Intrauterine growth restriction (IUGR) is a leading cause of neonatal morbidity and mortality. Although epidemiological studies implicate an important role for genetic factors in determining birth weight, few candidate genes for IUGR have been identified. ESX1L, the orthologue of Esx1, is an X chromosome-linked human homeobox gene expressed in the placenta and testis. The present study was undertaken to determine if aberrations in the ESX1L gene were associated with idiopathic IUGR because targeted deletion of Esx1 in the mouse leads to abnormal placental development and consequent IUGR. Genotyping analysis of ESX1L gene was performed on placental samples from 22 normal term and 12 IUGR term fetuses.
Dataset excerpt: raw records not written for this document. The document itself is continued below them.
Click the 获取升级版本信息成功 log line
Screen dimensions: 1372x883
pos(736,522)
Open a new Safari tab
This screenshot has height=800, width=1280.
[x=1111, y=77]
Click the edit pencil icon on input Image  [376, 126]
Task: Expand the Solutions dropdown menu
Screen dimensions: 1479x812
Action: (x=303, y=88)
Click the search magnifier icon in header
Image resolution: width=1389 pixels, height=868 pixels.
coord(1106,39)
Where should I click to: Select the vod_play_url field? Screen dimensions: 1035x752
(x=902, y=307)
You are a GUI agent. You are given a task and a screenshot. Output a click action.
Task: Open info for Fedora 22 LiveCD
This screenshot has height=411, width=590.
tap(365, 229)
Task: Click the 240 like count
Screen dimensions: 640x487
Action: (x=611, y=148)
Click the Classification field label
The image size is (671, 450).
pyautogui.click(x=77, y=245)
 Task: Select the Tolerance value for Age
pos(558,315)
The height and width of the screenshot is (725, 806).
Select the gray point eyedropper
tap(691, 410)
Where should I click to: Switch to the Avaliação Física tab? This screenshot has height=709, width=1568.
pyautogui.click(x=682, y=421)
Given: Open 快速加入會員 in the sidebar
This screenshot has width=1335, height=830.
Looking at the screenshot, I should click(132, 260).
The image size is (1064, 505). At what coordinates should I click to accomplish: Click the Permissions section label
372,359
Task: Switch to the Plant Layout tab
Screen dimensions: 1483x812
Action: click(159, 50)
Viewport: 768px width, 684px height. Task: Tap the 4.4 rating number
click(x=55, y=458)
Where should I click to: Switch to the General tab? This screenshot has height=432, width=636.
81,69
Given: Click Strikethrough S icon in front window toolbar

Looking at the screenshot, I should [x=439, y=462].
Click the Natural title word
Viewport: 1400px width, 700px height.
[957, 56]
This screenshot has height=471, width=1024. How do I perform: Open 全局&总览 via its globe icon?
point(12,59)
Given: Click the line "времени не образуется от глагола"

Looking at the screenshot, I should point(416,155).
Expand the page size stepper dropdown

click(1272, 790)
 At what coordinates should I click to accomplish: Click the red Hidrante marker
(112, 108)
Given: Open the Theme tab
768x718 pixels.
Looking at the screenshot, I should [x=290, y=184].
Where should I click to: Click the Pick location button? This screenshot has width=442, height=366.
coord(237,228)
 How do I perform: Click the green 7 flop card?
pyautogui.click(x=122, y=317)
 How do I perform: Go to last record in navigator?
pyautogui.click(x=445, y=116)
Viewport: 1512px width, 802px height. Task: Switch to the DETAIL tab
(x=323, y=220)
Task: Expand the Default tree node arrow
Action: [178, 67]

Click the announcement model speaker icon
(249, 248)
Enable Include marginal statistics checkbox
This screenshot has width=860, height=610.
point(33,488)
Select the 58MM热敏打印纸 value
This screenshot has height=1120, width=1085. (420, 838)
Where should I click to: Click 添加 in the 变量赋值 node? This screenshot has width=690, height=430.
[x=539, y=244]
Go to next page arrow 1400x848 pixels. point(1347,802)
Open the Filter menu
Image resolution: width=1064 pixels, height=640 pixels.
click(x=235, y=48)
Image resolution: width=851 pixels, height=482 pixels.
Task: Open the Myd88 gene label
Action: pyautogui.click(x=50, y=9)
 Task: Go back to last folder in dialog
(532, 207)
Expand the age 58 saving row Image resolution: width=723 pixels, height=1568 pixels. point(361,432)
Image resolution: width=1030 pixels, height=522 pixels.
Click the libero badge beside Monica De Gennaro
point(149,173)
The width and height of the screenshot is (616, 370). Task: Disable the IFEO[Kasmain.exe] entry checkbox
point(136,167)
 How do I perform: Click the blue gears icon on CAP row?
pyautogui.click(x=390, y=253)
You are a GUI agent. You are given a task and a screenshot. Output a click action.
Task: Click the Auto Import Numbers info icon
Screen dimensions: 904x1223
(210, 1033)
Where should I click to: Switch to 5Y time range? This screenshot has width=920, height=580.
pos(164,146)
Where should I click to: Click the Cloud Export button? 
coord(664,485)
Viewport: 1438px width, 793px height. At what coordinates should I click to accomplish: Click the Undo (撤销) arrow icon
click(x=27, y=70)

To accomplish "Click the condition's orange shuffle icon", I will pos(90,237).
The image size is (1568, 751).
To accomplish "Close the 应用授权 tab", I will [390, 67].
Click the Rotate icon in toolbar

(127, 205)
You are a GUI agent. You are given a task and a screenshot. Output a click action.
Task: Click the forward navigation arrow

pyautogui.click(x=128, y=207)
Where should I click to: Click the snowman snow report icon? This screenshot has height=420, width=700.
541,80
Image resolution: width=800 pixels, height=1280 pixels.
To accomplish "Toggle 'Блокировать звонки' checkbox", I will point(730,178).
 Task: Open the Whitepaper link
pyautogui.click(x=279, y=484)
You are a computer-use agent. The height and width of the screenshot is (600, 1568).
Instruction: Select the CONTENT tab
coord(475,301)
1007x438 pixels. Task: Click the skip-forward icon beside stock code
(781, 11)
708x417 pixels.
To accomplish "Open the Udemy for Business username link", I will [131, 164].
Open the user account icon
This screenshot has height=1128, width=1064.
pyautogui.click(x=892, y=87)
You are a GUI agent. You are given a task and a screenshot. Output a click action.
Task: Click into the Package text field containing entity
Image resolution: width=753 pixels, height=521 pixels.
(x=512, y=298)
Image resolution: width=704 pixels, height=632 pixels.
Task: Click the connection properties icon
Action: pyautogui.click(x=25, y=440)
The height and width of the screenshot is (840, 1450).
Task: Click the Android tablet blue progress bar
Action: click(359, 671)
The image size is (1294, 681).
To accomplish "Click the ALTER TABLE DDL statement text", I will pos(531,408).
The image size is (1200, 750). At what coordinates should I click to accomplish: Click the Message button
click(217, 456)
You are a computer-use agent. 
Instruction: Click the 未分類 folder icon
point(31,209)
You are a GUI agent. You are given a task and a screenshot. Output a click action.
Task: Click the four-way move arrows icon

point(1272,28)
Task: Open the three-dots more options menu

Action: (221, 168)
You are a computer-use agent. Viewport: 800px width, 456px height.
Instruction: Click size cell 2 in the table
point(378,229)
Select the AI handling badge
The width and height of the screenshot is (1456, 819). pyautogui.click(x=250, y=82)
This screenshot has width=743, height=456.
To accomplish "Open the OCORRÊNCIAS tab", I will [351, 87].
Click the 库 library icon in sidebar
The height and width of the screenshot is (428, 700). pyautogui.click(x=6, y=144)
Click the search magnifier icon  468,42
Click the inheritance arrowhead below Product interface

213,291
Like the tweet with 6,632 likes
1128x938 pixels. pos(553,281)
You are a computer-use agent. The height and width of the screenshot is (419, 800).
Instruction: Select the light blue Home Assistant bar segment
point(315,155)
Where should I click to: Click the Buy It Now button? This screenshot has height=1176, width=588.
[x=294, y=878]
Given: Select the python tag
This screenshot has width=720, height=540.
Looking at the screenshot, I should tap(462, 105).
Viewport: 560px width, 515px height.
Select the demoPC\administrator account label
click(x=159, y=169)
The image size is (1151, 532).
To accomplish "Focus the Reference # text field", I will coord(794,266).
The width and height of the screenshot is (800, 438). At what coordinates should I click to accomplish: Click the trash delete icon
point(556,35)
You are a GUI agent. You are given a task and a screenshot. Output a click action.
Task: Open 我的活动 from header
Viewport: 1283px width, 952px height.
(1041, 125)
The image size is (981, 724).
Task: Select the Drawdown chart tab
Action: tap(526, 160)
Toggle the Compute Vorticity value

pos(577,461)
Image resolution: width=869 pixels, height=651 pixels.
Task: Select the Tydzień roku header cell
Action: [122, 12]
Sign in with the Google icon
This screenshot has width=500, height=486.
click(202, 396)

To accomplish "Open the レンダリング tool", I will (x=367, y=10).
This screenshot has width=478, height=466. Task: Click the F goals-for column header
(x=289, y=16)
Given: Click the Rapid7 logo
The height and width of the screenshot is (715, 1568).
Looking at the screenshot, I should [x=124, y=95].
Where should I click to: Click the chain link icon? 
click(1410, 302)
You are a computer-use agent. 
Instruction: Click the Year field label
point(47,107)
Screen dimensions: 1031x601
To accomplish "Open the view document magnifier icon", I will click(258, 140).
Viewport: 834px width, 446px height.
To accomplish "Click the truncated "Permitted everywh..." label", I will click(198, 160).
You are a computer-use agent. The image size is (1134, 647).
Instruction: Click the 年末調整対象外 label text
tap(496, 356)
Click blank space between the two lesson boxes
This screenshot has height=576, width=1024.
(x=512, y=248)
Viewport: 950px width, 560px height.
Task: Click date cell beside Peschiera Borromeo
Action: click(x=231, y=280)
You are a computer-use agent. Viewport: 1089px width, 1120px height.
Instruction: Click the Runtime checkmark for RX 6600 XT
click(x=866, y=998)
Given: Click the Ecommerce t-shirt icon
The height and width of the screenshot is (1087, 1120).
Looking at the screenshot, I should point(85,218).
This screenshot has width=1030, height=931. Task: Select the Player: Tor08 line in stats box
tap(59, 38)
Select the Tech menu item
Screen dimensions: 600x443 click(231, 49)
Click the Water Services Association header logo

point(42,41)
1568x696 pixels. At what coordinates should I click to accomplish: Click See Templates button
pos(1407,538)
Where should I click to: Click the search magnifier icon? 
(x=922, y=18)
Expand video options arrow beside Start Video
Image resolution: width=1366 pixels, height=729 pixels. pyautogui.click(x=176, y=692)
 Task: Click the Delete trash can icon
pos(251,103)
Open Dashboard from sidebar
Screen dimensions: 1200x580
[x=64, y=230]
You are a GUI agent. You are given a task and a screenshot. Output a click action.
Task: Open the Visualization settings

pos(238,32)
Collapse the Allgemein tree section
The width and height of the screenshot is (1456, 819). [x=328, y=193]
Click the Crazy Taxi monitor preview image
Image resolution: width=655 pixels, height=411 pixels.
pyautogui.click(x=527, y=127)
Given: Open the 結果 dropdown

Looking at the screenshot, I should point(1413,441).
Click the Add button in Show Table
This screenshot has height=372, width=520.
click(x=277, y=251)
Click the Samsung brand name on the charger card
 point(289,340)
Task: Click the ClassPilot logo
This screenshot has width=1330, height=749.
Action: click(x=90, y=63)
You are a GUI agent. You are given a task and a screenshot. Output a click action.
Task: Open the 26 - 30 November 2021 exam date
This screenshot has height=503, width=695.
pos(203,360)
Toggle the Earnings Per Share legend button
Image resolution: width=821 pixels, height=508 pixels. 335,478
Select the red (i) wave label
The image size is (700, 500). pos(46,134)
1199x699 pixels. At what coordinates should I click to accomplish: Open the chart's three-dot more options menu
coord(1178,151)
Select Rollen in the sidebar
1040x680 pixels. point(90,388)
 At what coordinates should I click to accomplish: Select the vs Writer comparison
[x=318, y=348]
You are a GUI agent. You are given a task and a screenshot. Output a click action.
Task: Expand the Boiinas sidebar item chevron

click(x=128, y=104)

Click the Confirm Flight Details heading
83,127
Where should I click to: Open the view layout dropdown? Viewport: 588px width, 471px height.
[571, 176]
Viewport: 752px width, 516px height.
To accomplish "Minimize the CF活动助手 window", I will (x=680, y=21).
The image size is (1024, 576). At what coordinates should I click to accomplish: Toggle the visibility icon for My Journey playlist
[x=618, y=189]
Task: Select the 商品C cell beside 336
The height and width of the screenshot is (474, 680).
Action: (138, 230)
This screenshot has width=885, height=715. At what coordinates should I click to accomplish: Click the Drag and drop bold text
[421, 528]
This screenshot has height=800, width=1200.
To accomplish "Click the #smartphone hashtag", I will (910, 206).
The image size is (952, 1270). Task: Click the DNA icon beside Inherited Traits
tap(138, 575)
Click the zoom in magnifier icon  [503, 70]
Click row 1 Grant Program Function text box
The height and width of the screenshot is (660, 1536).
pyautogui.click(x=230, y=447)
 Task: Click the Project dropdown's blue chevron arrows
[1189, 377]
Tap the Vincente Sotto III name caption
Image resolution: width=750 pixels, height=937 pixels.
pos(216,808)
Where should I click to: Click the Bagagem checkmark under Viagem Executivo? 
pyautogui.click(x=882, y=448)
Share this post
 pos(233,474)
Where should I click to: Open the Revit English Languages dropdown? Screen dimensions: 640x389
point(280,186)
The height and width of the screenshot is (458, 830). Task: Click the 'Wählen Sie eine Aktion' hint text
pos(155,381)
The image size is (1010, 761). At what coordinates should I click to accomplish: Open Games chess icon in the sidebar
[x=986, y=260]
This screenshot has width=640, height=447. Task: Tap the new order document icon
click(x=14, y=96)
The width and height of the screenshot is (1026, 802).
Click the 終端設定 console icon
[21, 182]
Two allelic variants were identified, and they contain an insertion and a deletion, respectively, of the same 27 nucleotides in the highly repetitive region of exon-4 that encodes the previously identified 12 contiguous repeats of a unique 9-amino acid motif, PPMAP(V/L)PPG. Thus, the insertion and deletion variants were predicted to code for an aberrant ESX1L protein containing 13 and 11 contiguous repeats, respectively. However, both variants were detectable and evenly distributed in normal as well as IUGR placentae, indicating that these two variants of ESX1L do not contribute to genetic susceptibility to idiopathic IUGR. Furthermore, no single nucleotide polymorphisms were identified, and there was no difference in the level of ESX1L mRNA between control and IUGR placentae. Taken together, these findings provide the first evidence that two allelic variants of ESX1L exist in the human placenta but they are not associated with idiopathic IUGR.